Benefits of Direct-sequence spread spectrum
Resistance to intended or unintended jamming
Sharing of a single channel among multiple users
Reduced signal/background-noise level hampers interception (stealth)
Determination of relative timing between transmitter and receiver
Uses of Direct-sequence spread spectrum
The United States GPS and European Galileo satellite navigation systems
DS-CDMA (Direct-Sequence Code Division Multiple Access) is a multiple access scheme based on DSSS, by spreading the signals from/to different users with different codes. It is the most widely used type of CDMA.
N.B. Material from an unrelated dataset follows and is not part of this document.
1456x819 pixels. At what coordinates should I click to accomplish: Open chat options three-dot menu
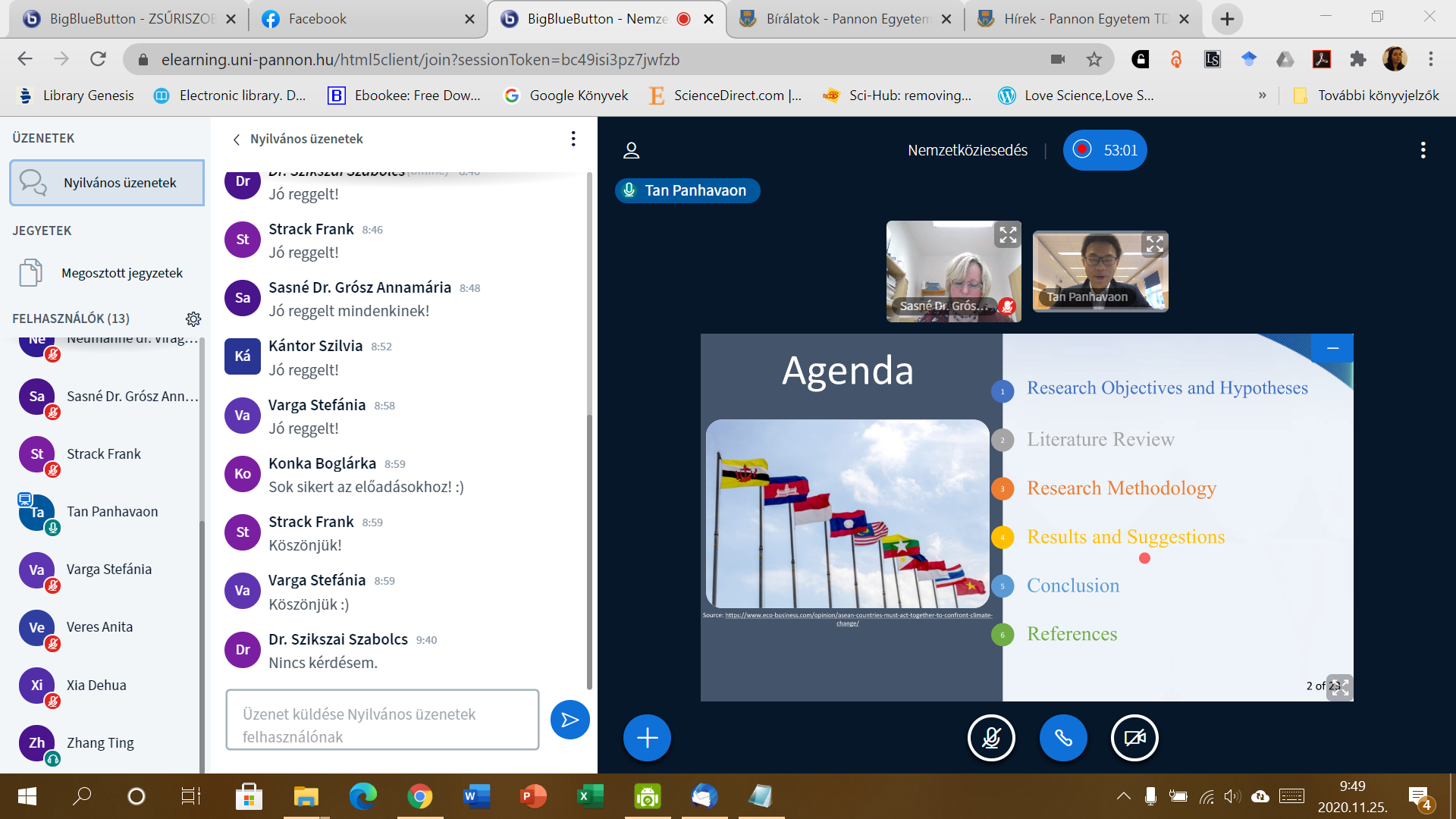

Cordless phones operating in the 900 MHz, 2.4 GHz and 5.8 GHz bands
IEEE 802.11b 2.4 GHz Wi-Fi, and its predecessor 802.11-1999. (Their successor 802.11g uses OFDM instead)
Automatic meter reading
IEEE 802.15.4 (PHY and MAC layer for ZigBee)
Multi-carrier code division multiple access
Multi-Carrier Code Division Multiple Access (MC-CDMA) is a multiple access scheme used in OFDM-based telecommunication systems, allowing the system to support multiple users at the same time.
MC-CDMA spreads each user symbol in the frequency domain. That is, each user symbol is carried over multiple parallel subcarriers, but it is phase shifted (typically 0 or 180 degrees) according to a code value. The code values differ per subcarrier and per user. The receiver combines all subcarrier signals, by weighing these to compensate varying signal strengths and undo the code shift. The receiver can separate signals of different users, because these have different (e.g. orthogonal) code values.
Since each data symbol occupies a much wider bandwidth (in hertz) than the data rate (in bit/s), a signal-to-noise-plus-interference ratio (if defined as signal power divided by total noise plus interference power in the entire transmission band) of less than 0 dB is feasible.
One way of interpreting MC-CDMA is to regard it as a direct-sequence CDMA signal (DS-CDMA) which is transmitted after it has been fed through an inverse FFT (Fast Fourier Transform)
Rationale of MC-CDMA
Wireless radio links suffer from frequency-selective channels. If the signal on one subcarrier experiences an outage, it can still be reconstructed from the energy received over other subcarriers.
Downlink of MC-CDMA
In the downlink (one base station transmitting to one or more terminals), MC-CDMA typically reduces to Multi-Carrier Code Division Multiplexing. All user signals can easily be synchronized, and all signals on one subcarrier experience the same radio channel properties. In such case a preferred system implementation is to take N user bits (possibly but not necessarily for different destinations), to transform these using a Walsh Hadamard Transform, followed by an I-FFT.